Hi all. I am a former scout, current scouter, and an occasional backpacker. My kit used to be ultralight until I spent a cold October night under a tarp in the mountains of West Virginia with too small a pad, too thin a bag, and too little sense to crawl into my hiking buddy's 5 pound tent. Silly me. My kit is still pretty light, and it now includes a sweet 7" loft down bag so cold nights are no longer a problem!
I really really like backpacking. I've taken scouts from my troop on 3 backpacking trips (and am trying to arrange a 4th in the near future) that were not part of the regular troop program. Me and some other area scouters were going and just issued an invitation to scouts and parents. Pretty good attendance: 6-10 scouts per trip, roughly half a regular troop outing. I wish the troop would schedule some backpacking trips; I have no intention of running a competing program but 12 plop and drops per year gets dull.
Our troop went on its first official backpacking trip a little while ago. Scouts camped locally Friday night and drove to the trailhead Saturday morning. I was unable to camp Friday night, and met the troop at the trailhead. I pulled some very heavy packs out of truck and asked the SM about it, and he assured me they had been inspected and were ok. We get a few hundred yards into the trek and one scout starts complaining about a heavy load so the SM distributes his gear to other scouts. (As an aside, that burned my buns as a youth AND as an adult. It's literally punishing trekkers who pack well and rewarding those who don't.)

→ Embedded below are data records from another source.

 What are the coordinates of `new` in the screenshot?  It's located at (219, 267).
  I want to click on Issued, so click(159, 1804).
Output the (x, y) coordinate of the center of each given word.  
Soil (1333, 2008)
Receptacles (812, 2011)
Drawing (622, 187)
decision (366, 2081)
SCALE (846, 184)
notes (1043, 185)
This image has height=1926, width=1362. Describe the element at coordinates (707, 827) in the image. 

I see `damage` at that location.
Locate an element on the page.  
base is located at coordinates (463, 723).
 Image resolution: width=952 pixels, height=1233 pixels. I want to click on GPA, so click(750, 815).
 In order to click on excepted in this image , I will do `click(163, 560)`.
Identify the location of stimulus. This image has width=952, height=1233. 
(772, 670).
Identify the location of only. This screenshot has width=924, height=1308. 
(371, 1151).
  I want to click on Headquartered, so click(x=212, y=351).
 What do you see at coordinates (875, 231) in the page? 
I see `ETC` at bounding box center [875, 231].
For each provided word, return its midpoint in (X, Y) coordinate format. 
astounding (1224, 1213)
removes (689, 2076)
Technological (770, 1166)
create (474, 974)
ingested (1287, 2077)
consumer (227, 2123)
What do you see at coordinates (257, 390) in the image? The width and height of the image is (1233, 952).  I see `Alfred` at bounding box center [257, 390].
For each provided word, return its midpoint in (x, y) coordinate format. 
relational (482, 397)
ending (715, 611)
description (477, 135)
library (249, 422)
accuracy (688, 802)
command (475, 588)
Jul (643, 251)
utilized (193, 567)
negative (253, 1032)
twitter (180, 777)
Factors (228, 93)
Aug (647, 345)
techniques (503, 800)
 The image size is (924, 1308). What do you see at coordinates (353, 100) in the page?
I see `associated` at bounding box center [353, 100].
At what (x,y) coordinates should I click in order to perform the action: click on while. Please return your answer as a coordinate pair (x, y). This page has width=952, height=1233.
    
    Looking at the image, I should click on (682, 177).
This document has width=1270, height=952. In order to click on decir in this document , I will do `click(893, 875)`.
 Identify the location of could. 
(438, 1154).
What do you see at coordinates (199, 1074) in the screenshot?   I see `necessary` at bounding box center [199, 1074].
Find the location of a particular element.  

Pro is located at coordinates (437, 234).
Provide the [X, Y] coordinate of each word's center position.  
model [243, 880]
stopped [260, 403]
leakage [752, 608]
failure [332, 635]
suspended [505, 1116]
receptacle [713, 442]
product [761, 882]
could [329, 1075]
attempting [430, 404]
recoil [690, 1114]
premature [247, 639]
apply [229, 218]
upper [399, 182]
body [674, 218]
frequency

When we get to the top of the mountain, I insisted that scouts with the heaviest packs open up and show their goods. No kidding, we pulled pounds and pounds of candy out of one pack. Multiple sodas, quart bags of skittles or some such stuff, taffy, etc. No kidding: when we took out the candy there was room in the pack for the sleeping bag that heretofore had been strapped to the top. This is when I find out there was no pack inspection. The SPL didn't do one, the SM didn't do one or follow up with the SPL, and most of these scouts were first time backpackers. The SM chalked it up as a learning experience for the SPL.
I understand boy leadership and learning through experience. But at some point, a 60 pound scout with a 35 pound pack on a leaf covered mountain trail turns from a learning experience into an accident waiting to happen. A handful of scouts on this trip said they never wanted to backpack again. That made me very sad.